Connectivity and latency are two essential elements of any data center strategy. Most top-tier service providers allow multiple carriers to provide service into their buildings. This diversity offers a tenant tremendous leverage in negotiating its telecom spending by opening up a variety of carrier choices with minimal provisioning timeframes.

8. Focus

CIOs with in-house data centers have to require key IT team members to spend a significant amount of time keeping their data centers running. These efforts siphon away time that could be spent enabling IT to develop strategies for higher-powered rack densities, virtualization and ever-changing data storage needs. In an outsourced data center model, the operator bears the burden of upgrading the infrastructure and building systems, which enables the CIO and IT team to focus on their highest goals and best activities to support the business.

9. Regulatory Compliance/Audits

In today’s business climate, more and more data falls under government or industry protection and retention regulations. Maintaining these compliance standards is difficult without dedicated staff and resources. The outsourced data center model comes with compliance and audit capabilities to satisfy SSAE 16 standards, the Health Insurance Portability and Accountability Act, the Payment Card Industry Data Security Standard, and many other requirements that challenge corporate data.

10. Ecosystem

The mixed-tenancy data center model provides an environment that is rich from an ecosystem perspective. Along with a wide variety of telephony options, tenants benefit from the ability to cross-connect in the same building with other companies that may be part of their supply chain, customer base or financial transaction functionality. This ecosystem benefit improves latency-sensitive interactions.

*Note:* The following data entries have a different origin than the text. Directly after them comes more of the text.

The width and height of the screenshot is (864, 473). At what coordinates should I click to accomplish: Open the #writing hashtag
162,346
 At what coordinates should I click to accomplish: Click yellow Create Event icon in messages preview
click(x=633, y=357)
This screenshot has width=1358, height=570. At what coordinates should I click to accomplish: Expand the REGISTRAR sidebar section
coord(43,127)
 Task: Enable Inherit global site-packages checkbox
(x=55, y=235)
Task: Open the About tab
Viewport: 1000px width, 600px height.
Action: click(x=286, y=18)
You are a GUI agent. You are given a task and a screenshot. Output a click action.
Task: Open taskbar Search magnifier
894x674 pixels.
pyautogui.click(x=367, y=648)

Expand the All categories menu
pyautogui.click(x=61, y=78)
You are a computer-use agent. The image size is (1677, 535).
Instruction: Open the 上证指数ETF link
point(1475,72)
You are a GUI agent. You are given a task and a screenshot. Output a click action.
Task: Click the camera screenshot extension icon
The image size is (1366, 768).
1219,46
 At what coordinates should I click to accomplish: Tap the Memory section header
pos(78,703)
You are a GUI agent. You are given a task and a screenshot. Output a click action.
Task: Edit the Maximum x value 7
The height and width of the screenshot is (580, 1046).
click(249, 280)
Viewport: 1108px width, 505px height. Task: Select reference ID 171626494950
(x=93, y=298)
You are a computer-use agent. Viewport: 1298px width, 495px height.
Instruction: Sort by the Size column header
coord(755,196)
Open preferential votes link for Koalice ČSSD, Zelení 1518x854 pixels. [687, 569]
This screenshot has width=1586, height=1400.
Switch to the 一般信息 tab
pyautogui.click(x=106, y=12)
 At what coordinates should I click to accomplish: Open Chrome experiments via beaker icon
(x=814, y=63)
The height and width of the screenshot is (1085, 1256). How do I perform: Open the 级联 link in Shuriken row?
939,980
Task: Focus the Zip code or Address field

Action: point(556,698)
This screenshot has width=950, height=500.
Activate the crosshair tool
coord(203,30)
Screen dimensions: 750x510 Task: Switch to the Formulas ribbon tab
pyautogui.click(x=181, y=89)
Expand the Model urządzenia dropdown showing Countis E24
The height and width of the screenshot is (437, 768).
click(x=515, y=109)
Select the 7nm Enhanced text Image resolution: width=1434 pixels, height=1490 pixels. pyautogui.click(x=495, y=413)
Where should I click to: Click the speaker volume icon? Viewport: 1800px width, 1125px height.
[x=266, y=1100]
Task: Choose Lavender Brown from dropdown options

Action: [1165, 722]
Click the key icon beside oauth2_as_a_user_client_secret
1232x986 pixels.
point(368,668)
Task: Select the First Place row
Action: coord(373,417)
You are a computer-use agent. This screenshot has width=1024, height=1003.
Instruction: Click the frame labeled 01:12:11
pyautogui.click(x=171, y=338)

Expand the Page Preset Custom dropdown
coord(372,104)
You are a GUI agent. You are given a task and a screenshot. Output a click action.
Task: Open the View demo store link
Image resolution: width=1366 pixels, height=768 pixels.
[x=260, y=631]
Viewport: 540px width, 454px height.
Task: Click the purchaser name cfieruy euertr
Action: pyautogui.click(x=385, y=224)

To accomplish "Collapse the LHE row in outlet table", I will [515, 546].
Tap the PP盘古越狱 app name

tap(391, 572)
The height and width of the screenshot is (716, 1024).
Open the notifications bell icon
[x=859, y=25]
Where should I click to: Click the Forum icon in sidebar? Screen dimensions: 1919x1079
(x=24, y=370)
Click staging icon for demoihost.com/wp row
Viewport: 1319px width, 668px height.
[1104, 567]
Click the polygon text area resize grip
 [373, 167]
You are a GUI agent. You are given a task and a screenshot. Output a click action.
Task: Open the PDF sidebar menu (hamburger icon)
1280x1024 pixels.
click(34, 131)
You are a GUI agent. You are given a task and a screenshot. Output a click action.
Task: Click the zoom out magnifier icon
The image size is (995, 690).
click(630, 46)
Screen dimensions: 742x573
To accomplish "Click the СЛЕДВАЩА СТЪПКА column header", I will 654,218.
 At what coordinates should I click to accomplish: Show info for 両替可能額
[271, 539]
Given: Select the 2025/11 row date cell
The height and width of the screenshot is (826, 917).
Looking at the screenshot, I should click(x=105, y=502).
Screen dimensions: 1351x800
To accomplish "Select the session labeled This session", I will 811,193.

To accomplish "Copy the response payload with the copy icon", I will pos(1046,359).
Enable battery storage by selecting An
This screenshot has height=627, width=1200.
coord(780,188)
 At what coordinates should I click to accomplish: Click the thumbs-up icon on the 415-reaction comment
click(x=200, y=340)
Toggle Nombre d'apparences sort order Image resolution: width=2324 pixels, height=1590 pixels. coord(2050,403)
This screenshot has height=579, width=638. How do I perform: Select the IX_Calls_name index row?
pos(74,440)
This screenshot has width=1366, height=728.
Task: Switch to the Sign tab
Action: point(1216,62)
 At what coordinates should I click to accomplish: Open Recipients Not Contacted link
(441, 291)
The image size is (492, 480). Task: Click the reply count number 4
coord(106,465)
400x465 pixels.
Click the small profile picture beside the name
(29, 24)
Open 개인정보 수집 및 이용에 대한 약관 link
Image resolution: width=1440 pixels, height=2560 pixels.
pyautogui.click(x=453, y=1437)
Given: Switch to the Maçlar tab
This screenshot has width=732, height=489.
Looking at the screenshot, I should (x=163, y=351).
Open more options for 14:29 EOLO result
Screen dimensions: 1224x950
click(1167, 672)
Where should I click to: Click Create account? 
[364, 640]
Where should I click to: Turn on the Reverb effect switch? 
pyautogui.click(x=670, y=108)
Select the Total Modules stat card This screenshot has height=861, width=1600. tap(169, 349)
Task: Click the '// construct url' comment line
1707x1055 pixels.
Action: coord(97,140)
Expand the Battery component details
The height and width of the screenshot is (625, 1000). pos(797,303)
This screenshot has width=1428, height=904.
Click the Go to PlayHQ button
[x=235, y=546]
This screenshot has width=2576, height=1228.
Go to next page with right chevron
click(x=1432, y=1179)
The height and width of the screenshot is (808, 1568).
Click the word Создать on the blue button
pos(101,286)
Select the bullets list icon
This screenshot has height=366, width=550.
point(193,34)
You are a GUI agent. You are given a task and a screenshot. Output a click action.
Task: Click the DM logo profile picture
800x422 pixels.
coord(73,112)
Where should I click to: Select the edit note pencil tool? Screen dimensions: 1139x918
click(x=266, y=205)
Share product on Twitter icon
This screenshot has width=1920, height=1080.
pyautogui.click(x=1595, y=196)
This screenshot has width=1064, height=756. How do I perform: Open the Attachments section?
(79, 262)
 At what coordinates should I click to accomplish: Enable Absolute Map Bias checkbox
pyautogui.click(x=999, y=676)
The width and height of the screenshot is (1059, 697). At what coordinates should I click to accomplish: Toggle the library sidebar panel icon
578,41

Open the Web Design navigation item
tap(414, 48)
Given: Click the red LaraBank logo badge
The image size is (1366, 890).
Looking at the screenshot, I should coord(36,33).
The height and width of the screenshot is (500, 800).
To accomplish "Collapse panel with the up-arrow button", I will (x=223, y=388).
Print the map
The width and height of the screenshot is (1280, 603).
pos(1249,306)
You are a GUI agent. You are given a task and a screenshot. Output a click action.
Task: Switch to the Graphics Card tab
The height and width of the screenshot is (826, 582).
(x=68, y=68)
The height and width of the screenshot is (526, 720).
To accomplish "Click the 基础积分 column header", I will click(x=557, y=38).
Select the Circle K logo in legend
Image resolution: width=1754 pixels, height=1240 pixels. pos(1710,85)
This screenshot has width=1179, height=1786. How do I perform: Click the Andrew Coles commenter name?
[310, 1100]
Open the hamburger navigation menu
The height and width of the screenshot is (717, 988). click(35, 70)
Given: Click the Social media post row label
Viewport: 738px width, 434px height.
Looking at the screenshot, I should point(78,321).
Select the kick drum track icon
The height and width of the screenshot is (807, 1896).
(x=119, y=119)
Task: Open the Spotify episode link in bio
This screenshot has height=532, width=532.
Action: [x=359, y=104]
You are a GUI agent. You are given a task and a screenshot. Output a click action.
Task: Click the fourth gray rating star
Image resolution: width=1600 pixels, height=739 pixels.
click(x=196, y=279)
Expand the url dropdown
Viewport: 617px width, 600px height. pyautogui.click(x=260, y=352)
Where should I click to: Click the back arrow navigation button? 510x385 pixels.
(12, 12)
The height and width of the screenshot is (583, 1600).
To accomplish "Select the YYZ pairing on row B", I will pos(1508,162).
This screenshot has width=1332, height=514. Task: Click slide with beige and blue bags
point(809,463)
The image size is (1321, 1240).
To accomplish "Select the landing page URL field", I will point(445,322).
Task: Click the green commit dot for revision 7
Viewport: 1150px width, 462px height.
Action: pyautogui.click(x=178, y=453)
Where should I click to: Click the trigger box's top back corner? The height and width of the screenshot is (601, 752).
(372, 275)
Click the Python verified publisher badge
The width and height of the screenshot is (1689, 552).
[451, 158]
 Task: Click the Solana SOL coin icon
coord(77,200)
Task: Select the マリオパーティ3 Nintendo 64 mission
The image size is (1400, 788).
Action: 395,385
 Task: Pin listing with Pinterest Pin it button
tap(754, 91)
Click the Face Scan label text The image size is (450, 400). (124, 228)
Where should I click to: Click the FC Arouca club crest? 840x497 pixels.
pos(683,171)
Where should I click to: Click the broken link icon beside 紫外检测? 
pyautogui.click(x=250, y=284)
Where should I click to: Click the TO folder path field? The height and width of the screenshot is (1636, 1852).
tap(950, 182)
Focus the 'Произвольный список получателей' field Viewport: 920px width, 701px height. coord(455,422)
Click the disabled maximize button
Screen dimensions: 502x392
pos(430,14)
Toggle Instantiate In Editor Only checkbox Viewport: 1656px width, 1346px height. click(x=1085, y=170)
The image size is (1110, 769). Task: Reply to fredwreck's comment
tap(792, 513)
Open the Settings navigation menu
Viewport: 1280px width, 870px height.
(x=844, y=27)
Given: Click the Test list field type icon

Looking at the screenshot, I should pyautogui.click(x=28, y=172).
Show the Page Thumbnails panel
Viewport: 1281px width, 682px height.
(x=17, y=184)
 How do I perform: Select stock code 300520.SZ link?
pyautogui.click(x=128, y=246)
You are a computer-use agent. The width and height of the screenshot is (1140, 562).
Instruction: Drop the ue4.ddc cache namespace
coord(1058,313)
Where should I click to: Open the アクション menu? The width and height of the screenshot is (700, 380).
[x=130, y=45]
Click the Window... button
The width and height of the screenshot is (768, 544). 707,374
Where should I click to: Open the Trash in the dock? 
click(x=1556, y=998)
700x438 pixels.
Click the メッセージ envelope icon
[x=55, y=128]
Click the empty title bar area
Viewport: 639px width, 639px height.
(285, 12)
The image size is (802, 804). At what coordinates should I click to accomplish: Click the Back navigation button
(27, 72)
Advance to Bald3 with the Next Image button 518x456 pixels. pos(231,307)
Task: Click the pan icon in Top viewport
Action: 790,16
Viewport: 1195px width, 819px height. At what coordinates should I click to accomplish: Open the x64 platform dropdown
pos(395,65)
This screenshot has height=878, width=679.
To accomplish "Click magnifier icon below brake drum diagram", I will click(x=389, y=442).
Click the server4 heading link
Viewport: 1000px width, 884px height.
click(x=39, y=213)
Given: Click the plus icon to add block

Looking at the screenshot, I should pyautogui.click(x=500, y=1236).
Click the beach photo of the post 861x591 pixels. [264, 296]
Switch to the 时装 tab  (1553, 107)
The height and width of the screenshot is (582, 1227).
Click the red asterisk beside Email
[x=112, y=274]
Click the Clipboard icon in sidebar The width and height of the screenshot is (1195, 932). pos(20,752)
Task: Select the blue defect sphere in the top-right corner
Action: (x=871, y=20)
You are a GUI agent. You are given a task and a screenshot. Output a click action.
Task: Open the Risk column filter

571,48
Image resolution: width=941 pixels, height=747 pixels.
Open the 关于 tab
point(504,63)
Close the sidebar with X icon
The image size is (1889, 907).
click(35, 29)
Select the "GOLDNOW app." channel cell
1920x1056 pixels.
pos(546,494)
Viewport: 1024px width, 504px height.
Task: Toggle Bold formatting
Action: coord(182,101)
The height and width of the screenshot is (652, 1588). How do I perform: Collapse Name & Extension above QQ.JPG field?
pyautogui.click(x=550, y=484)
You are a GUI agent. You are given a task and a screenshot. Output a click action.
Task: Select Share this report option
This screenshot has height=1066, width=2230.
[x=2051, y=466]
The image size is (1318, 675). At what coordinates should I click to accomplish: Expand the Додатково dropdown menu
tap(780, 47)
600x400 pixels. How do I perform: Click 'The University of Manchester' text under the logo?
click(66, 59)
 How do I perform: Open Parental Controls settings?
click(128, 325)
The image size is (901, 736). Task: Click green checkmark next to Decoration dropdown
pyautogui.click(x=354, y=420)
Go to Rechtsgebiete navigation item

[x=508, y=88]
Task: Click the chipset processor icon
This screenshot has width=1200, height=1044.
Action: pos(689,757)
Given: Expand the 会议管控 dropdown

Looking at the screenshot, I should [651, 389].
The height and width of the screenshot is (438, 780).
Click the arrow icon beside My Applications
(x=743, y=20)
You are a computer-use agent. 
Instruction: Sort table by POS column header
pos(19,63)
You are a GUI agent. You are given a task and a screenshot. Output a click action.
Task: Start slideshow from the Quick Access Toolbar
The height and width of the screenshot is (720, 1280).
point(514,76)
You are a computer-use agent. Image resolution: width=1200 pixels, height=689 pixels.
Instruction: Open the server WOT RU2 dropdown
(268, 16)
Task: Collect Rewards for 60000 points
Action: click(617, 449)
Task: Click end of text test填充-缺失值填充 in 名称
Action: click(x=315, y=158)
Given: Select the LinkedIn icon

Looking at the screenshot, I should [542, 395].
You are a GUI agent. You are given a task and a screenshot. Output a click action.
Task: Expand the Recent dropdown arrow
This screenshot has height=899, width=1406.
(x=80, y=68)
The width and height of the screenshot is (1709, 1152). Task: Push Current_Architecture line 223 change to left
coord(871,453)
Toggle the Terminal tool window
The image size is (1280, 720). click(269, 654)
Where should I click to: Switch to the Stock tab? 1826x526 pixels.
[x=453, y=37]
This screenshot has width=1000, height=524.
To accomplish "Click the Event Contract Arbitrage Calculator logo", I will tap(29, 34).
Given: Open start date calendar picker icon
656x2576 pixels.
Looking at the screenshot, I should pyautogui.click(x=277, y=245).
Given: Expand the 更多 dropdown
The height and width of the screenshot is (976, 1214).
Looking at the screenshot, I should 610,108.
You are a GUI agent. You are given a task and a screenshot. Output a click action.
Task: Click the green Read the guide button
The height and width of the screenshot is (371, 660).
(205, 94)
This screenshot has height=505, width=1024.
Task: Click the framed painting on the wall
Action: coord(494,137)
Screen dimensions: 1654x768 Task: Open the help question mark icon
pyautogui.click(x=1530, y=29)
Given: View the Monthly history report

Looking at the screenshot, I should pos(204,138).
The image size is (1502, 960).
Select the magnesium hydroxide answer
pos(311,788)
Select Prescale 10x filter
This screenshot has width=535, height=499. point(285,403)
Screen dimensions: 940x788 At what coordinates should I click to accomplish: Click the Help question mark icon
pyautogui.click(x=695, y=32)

Due to the unique requirements of data center facilities and the growing need for data center infrastructure management, the selection of the outsourced data center site is essential to maintain uptime, mitigate risk, and achieve maximum availability and operating efficiency.

Tim Huffman is executive vice president and global director of Colliers International Technology Solutions Group. He has extensive experience in structuring complex data center and technology solutions, and is an expert in cloud and managed services applications.